Intro to Apache Beam for Data Engineers

Apache Beam for Data Engineers.

What is this thing? What’s it good for? Who’s using it and why? That’s pretty much what I ask myself once a month when I actually see the name Apache Beam pop up in some feed I’m scrolling through. I figured it has to be legit to be Apache incubated, but I’ve never run across anyone in the wild using it yet. On the surface it appears to be semi-pointless since it runs on-top of other distributed systems like Spark, but I’m sure there is more to it. Today, I’m going to run through an overview of Apache Beam and then try installing and running some data through it, kick the tires as it were. And see if my mind changes about the pointless bit.

Overview of Apache Beam.

First thing I usually do is actually read the Wiki page about a product, many times it can be more forthcoming about the history and the product in general then the documentation itself. I noticed that apparently this project originated out of Google, which honestly raises my opinion about what I’m dealing with by a few notches. I’m a firm believer that GCP is the best cloud out there from a developer experience standpoint. Let’s continue on …. (code available on GitHub)

So what exactly is Beam anyways?

So what is it, what purpose does it serve?

“Apache Beam is an open source, unified model for defining both batch and streaming data-parallel processing pipelines.”

– Apache Beam website.

Honestly, I don’t think this description is very helpful and might give you the wrong impression, as it did for me. I mean unless you know what “unified” means, you just assume this is a replacement for Spark, which it isn’t. How would I describe it?

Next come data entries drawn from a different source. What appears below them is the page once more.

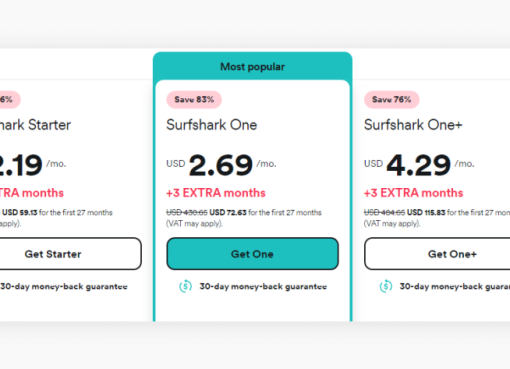Click 30-day money-back guarantee under Starter

64,287
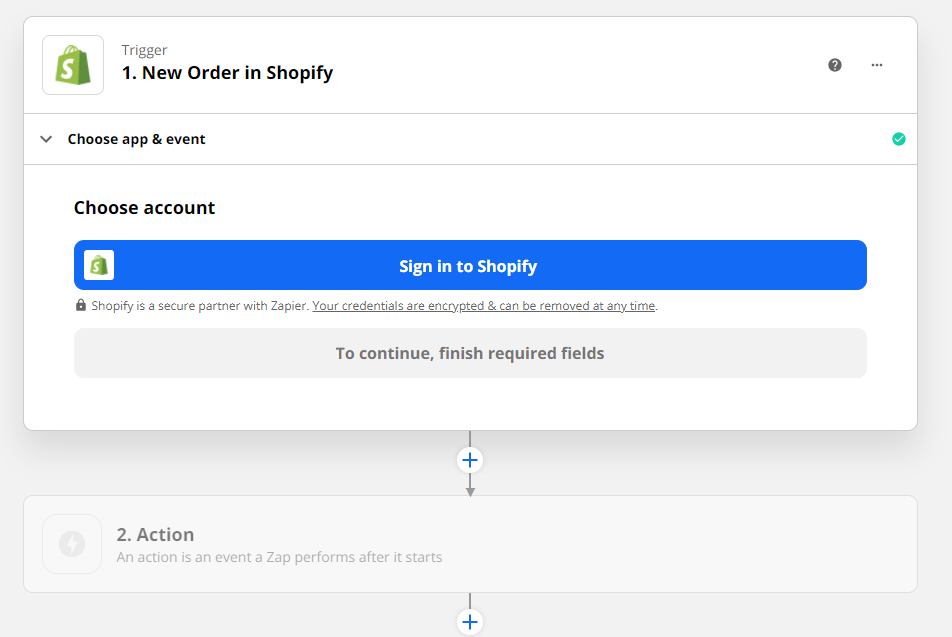
Task: Open the three-dot more options menu
Action: click(877, 65)
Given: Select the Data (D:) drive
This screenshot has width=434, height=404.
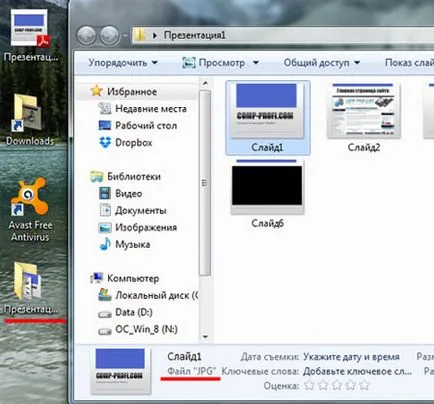Looking at the screenshot, I should pyautogui.click(x=125, y=312).
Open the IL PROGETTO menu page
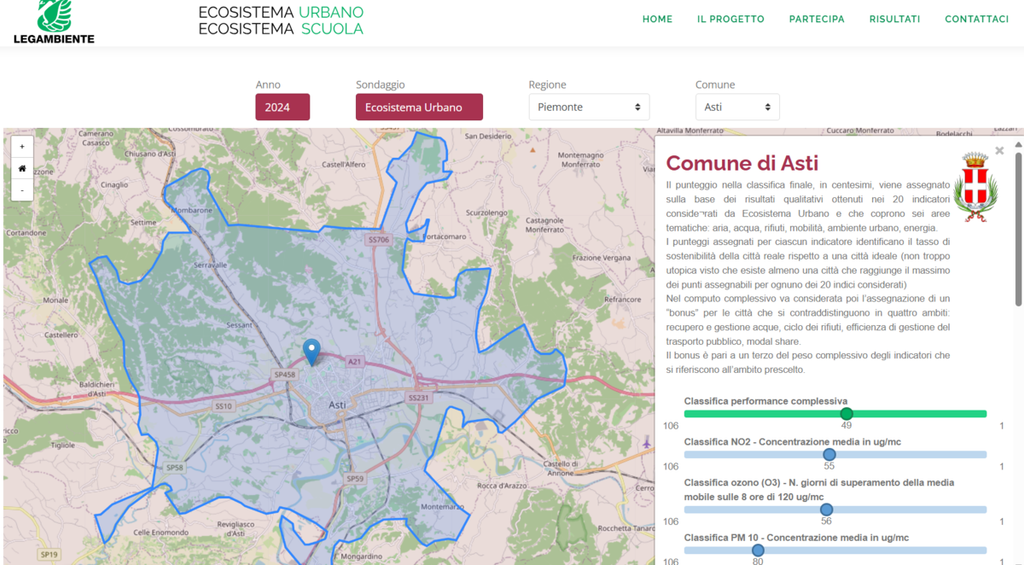Screen dimensions: 1024x565 pos(730,19)
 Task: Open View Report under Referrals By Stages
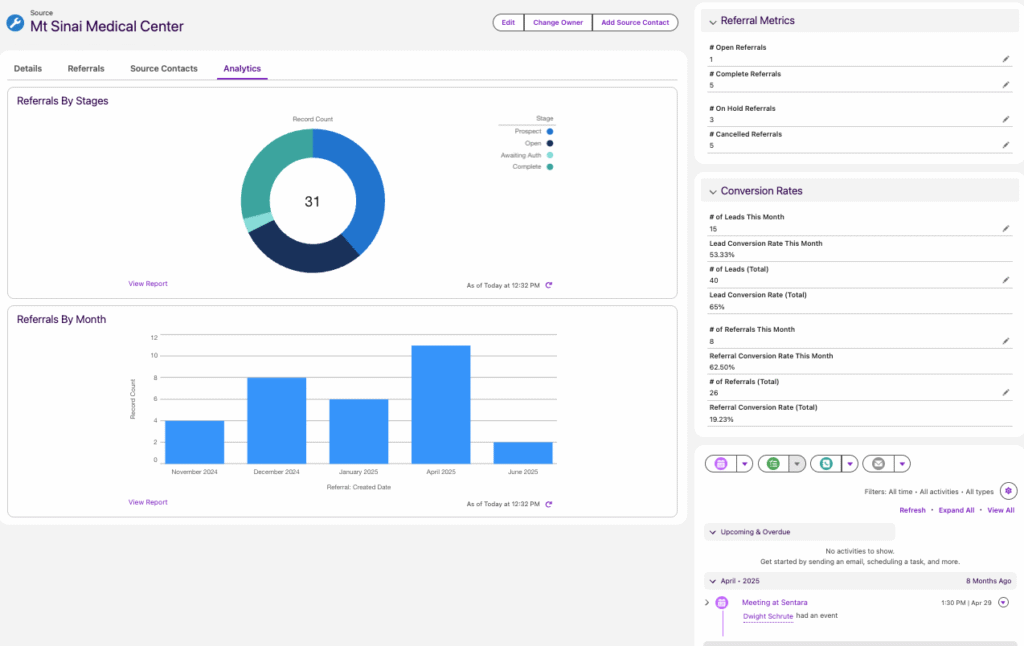[148, 284]
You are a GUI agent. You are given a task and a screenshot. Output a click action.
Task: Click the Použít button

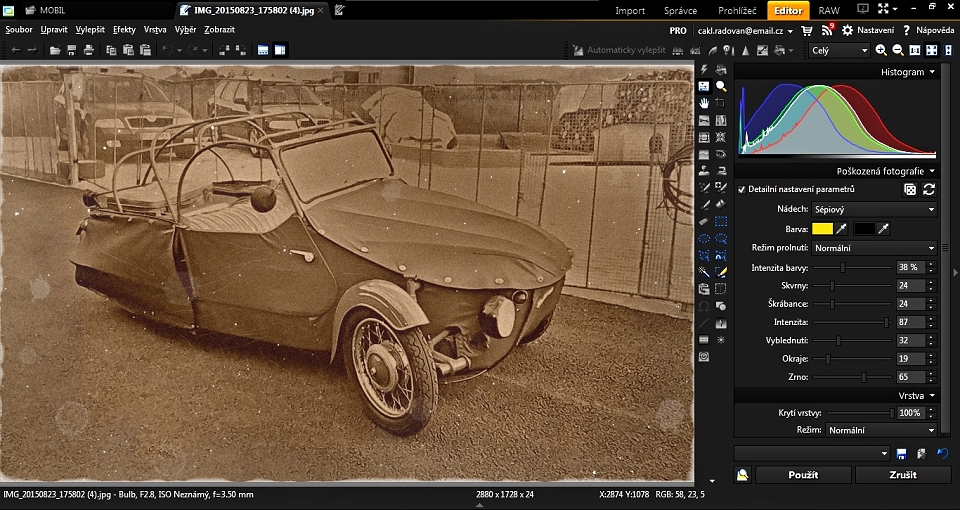click(803, 475)
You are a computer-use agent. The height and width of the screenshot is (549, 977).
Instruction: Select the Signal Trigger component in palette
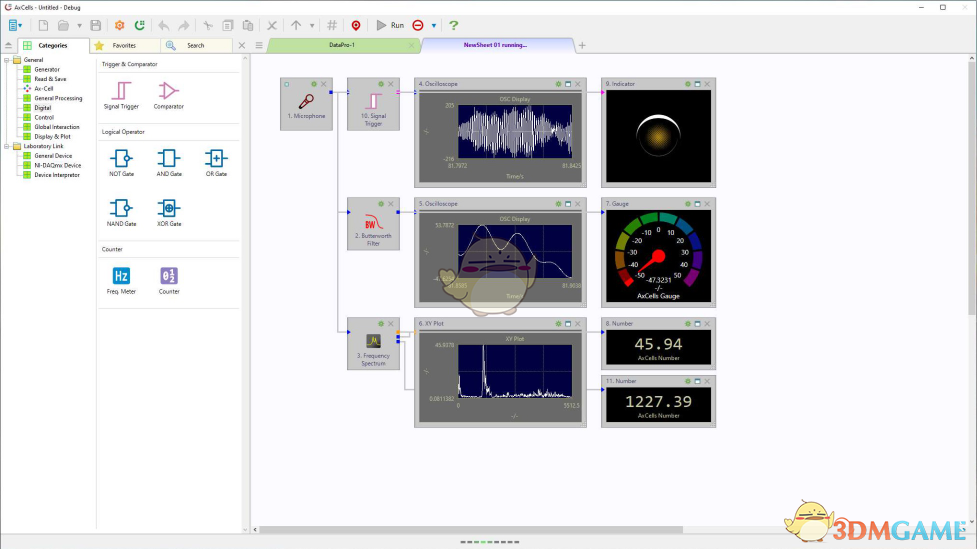[x=122, y=91]
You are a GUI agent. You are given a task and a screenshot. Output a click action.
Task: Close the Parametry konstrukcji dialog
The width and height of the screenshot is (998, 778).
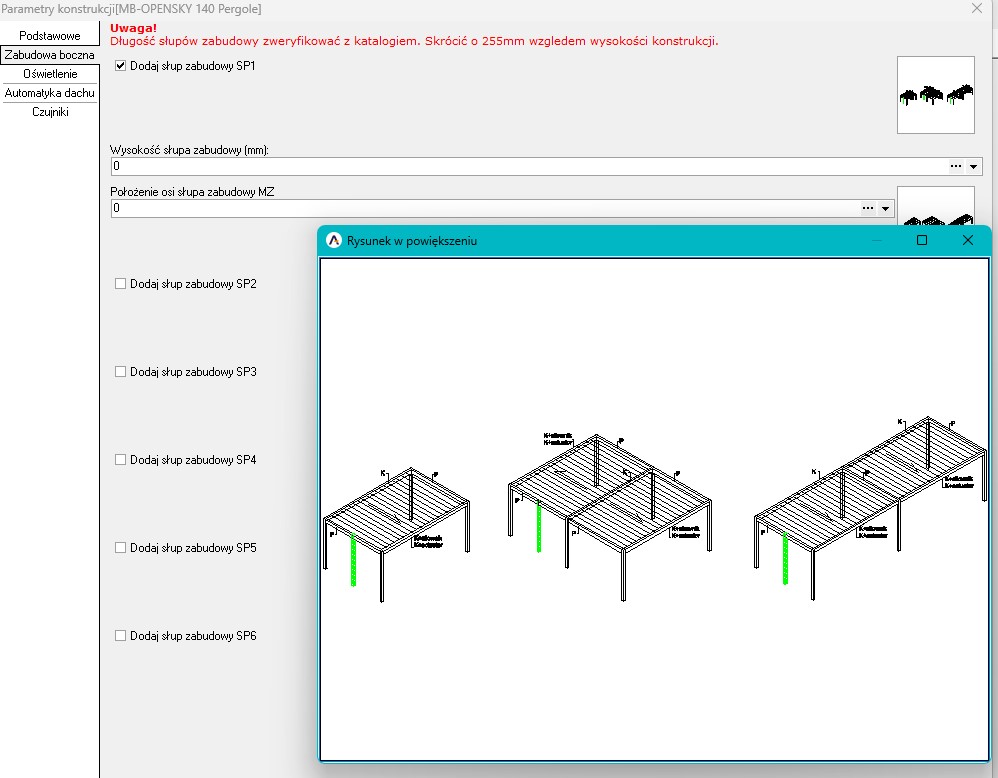pos(976,8)
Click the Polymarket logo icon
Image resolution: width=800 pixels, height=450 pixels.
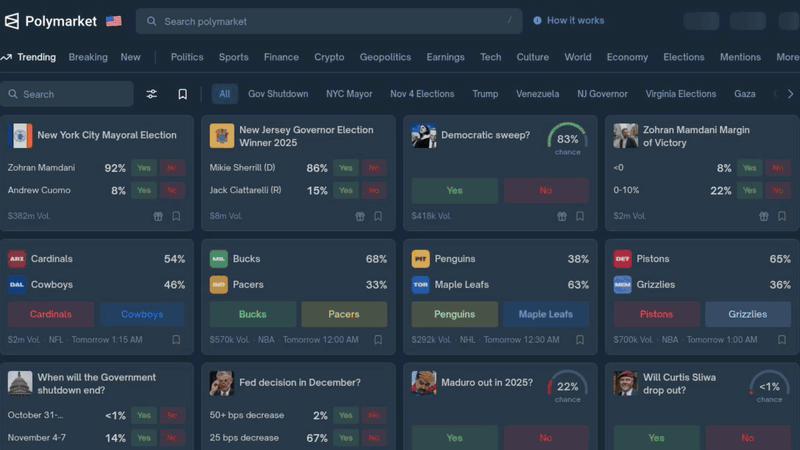[12, 21]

“Apache Beam is to distributed data pipelines, what Apache Airflow is to every-day pipelines…. sorta.”

– Me

Beam is a “model” … aka a programming interface/API for defining distributed data pipelines. Unlike Spark/Hadoop/Kafka/Presto… it isn’t a cluster computing framework. Beam doesn’t run on a cluster, it runs on-top of an existing distributed compute environment. I’m thinking of Beam like I do an Airflow DAG, it’s way for me to define in an approachable and coherent way, a ETL pipeline. Beam will do the work of translating my pipeline into work on the backend cluster of my choice.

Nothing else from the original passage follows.